On Wednesday, the President of Macedonia, Gjorge Ivanov, threw cold water on plan to change the nation's name to the Republic of Northern Macedonia.
"European Union and NATO membership cannot be an excuse to sign such a bad agreement which has unforeseeable damaging consequences for state and national interests of the Republic of Macedonia," he said on video from the Reuters news agency.
"My position is final, and I will not yield to any pressure, blackmail or threats. I will not support or sign such a damaging agreement," Ivanov said.
Just a day earlier, a much more promising tone had been struck.
Zoran Zaev, the prime minister of Macedonia, and Alexis Tsipras, the prime minister of Greece, had announced a surprise agreement to the new name. The move was to be a bridge in resolving longstanding tensions between Macedonia and its neighbor to the south.
The issue was supposed to be coming up for a vote with the Macedonian people in a referendum later this year.
The question of what exactly to call the country goes back a couple of decades and is complicated. Here's how it got started:
When Macedonia peacefully gained independence from Yugoslavia in 1991, Greece balked at the name, saying it implied territorial ambitions toward Greece.
As it happens, Greece also has a region called Macedonia. It's in the northern, mountainous part of the country and includes Greece's second-largest city, Thessaloniki, and ancient Philippi, a UNESCO World Heritage Site.

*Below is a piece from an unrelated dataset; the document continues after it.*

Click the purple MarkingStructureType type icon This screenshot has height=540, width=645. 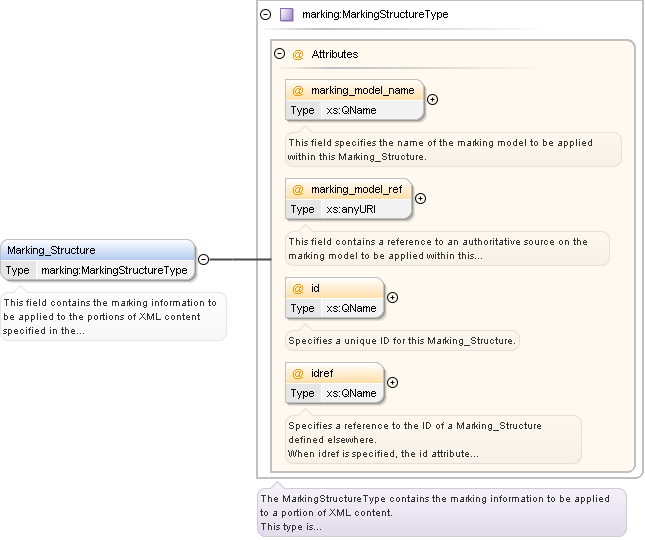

The United Nations has been calling it the Former Yugoslav Republic of Macedonia. (You'll see the acronym FYROM on Google Maps.) In addition to causing confusion, the similar names have been a stumbling block for the nation of Macedonia to join the European Union and NATO because of Greece's objections.
On Twitter after the deal between prime ministers was struck, Zaev said the name change preserved the Macedonian ethnic and cultural identity. Both its language and people would continue to be known as Macedonian, he said.
Tsipras tweeted: "It is finally ending a conflict that undermined stability in our region and opens a window in the future. A window of solidarity, friendship and cooperation, prosperity and co-development among our peoples."
Donald Tusk, president of the European Council, had tweeted his congratulations to the two leaders: "I am keeping my fingers crossed. Thanks to you the impossible is becoming possible."
NATO said the agreement will "set Skopje on its path to NATO membership" and praised the two leaders for their willingness to "solve a dispute which has affected the region for too long."
Past name changes with countries demonstrate how complicated these situations can get:
-- In 1989, Burma changed its name in English to Myanmar. For good measure, the former capital, Rangoon, was changed to Yangon. And it's not the capital anymore, either. That's now Naypyidaw.
-- In 1997, Zaire became Democratic Republic of the Congo, or DRC, despite having a next-door neighbor named Republic of the Congo. It gets even more confusing: The name Zaire had only been around since 1971. Before that, the name was the Republic of Congo. Yep, the same name that now goes to its neighbor on the north bank of the Congo River.